Task prompt
The response should contain every entry, reproduced exactly.

Saved entries
▬▬▬
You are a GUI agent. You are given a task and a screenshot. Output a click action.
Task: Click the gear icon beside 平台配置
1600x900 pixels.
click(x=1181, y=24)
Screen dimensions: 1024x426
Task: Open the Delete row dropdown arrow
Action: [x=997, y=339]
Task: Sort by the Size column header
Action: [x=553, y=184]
▬▬▬
Completed exercise
You are a GUI agent. You are given a task and a screenshot. Output a click action.
Task: Click the gear icon beside 平台配置
1600x900 pixels.
click(x=1181, y=24)
Screen dimensions: 1024x426
Task: Open the Delete row dropdown arrow
Action: [x=997, y=339]
Task: Sort by the Size column header
Action: [x=553, y=184]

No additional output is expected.